Work to complete.
1 – According to the Valhalla user-model message, why do nullability and encoding mode affect shared-mutables in a way no other variables are affected? Answer in one to three sentences.
2 – Quote the Valhalla user-model message word for word, starting with "I would like" and going on through "the Valhalla project.".

Valhalla user-model

João Mendonça jf.mend at gmail.com
Wed Jun 15 09:34:47 UTC 2022


Hello,


I would like to bring to your consideration the following set of
observations and user-model suggestions, in the hope that they will bring
some useful ideas to the development of the Valhalla project.



*Definition*
*shared-mutable* - a variable that is mutable (non-final) and can be shared
between threads; shared-mutables are the non-final subset of the
shared-variables (§17.4.1.
<https://docs.oracle.com/javase/specs/jls/se18/html/jls-17.html#jls-17.4.1>)



*Observations*
Shared-mutables are the only variables that have these two apparently
independent properties:

   1. lack definite-assignment (§16.
   <https://docs.oracle.com/javase/specs/jls/se18/html/jls-16.html>) - the
   variable is initialized with a default-value if not definitely-assigned (
   §4.12.5.
   <https://docs.oracle.com/javase/specs/jls/se18/html/jls-4.html#jls-4.12.5>
   )
   2. allow data-races - the variable may be read/written while being
   written by another thread, with both events happening in an unpredictable
   order (§17.4.5.
   <https://docs.oracle.com/javase/specs/jls/se18/html/jls-17.html#jls-17.4.5>
   )

Via properties 1 and 2, nullability and encoding-mode, respectively, affect the
semantics of variables in a way that is unique to shared-mutables:

   1. if not definitely-assigned, the variable is initialized with:
      - if nullable: the null value, regardless of type
      - if not nullable: the zero-value of the type
   2. in a data-race, the value read/written:
      - if reference: has unpredictable origin in *one* of the various
      writes
      - if inline, either:
         - has unpredictable origin in one of the various writes
         - is torn i.e. has distinct internal parts with separate
         unpredictable origins in *more than one* of the various writes (
         §17.7.
         <https://docs.oracle.com/javase/specs/jls/se18/html/jls-17.html#jls-17.7>
         )


These are the 3 kinds of shared-mutable variables (§4.12.3.

Data.
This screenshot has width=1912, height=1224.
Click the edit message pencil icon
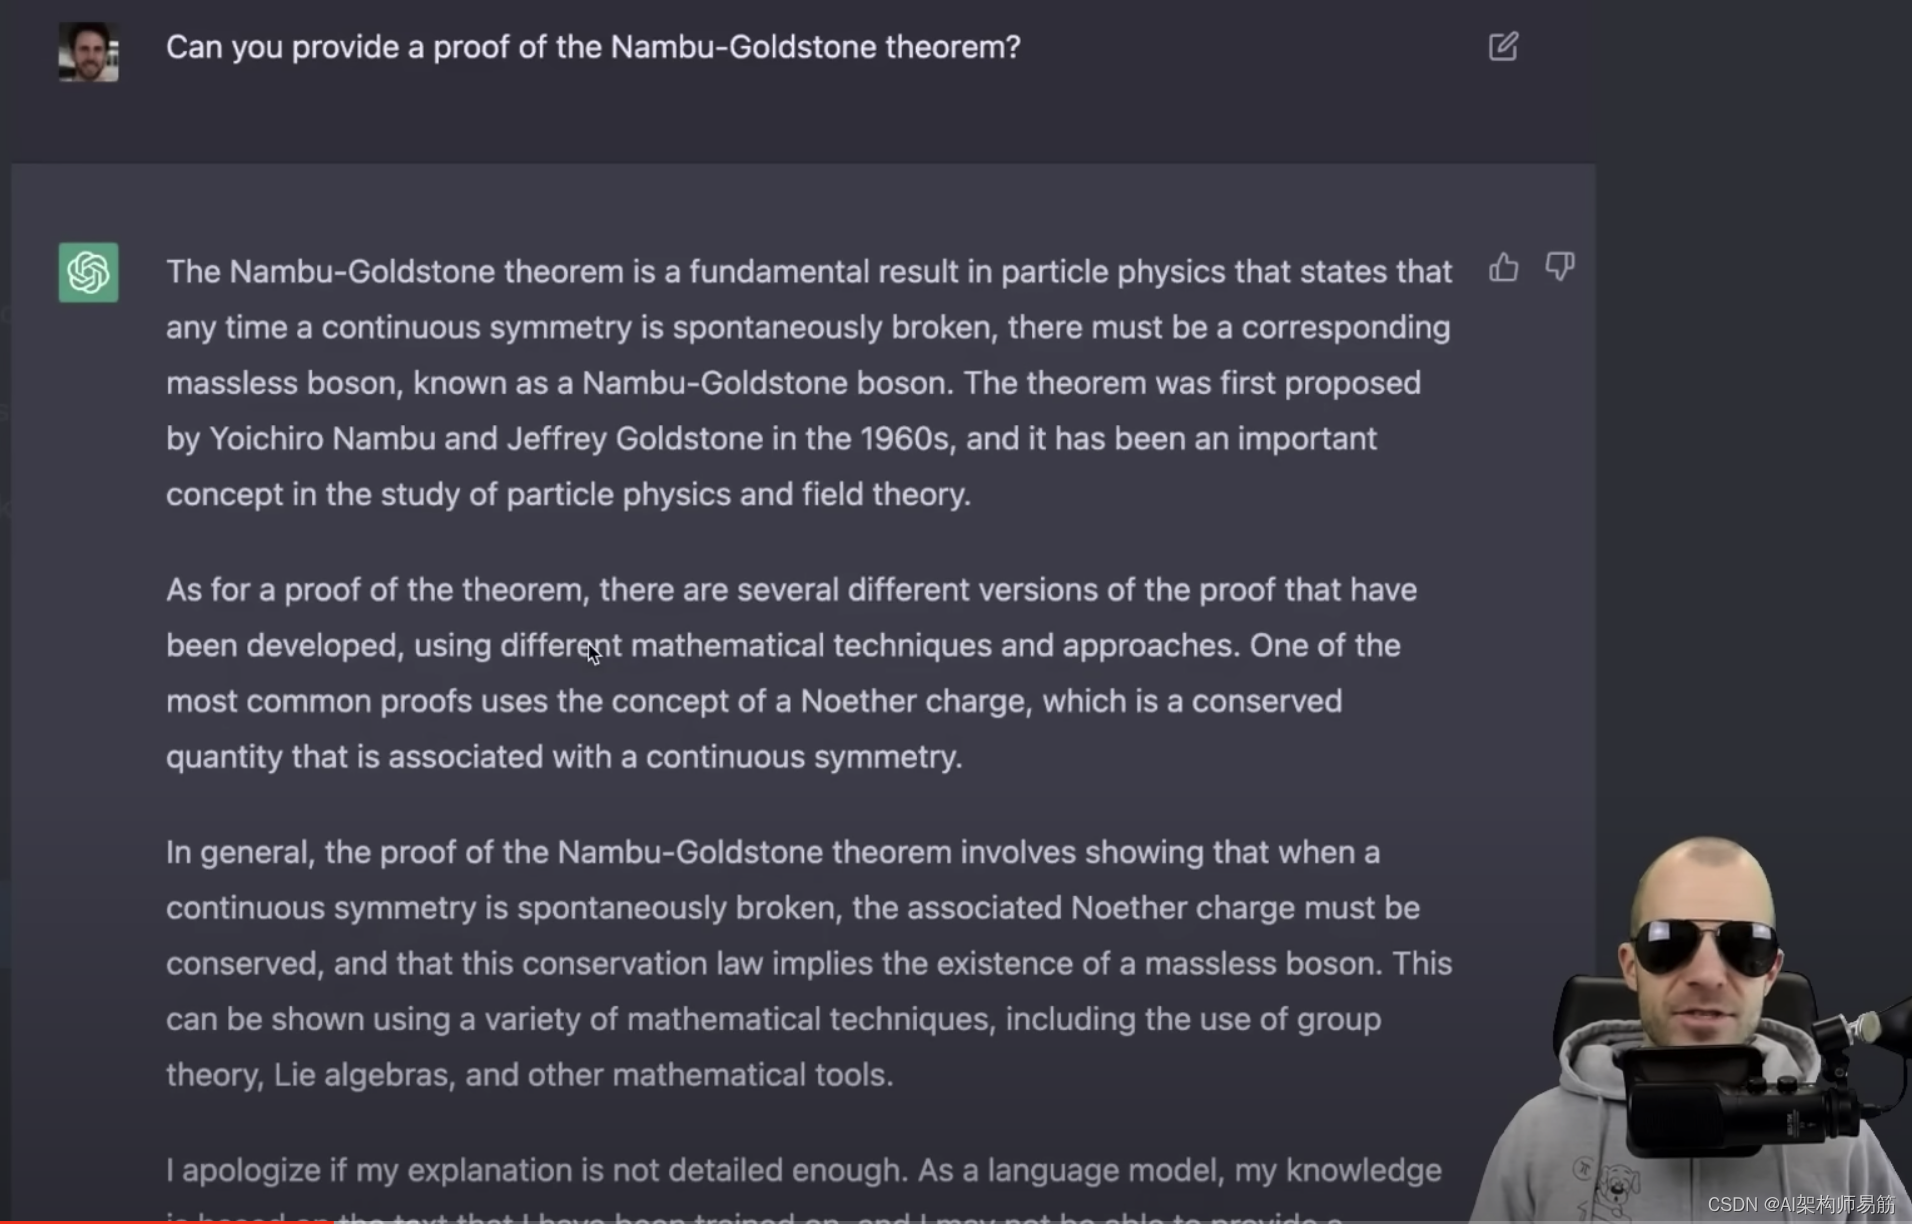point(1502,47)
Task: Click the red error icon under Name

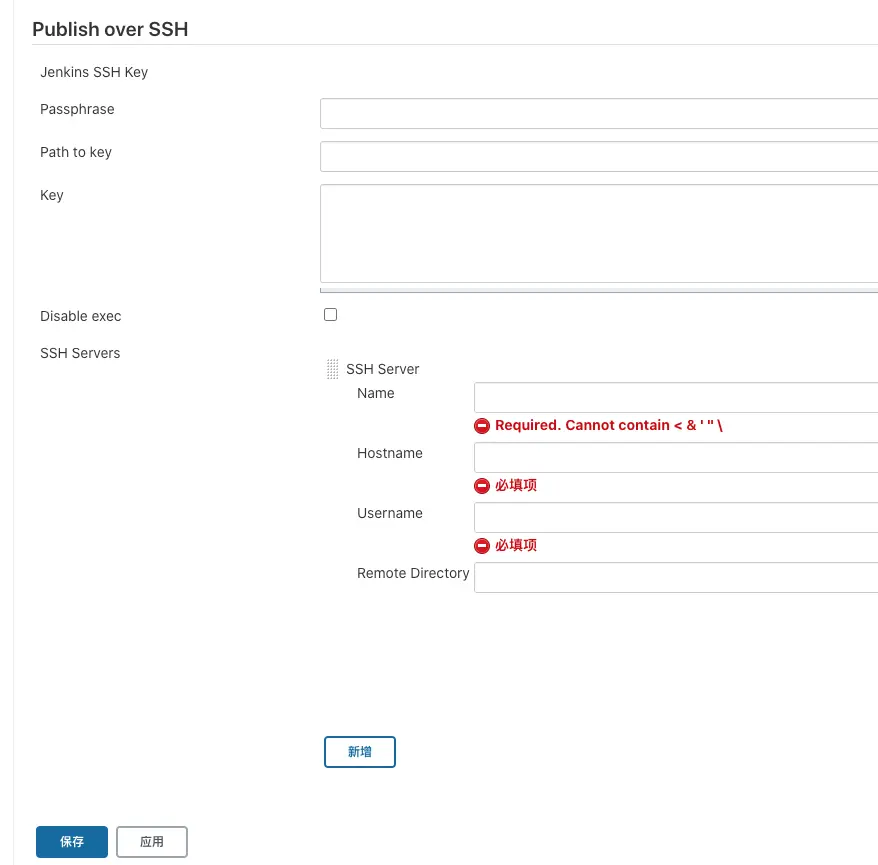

Solutions to the problems.
1 – Shared-mutables are the only variables that both lack definite assignment and allow data races. Because they lack definite assignment, nullability determines their default value: null if nullable, the type's zero value if not. Because they allow data races, encoding mode determines whether a racing read comes from one write (reference) or may be torn across more than one write (inline).

2 –
I would like to bring to your consideration the following set of
observations and user-model suggestions, in the hope that they will bring
some useful ideas to the development of the Valhalla project.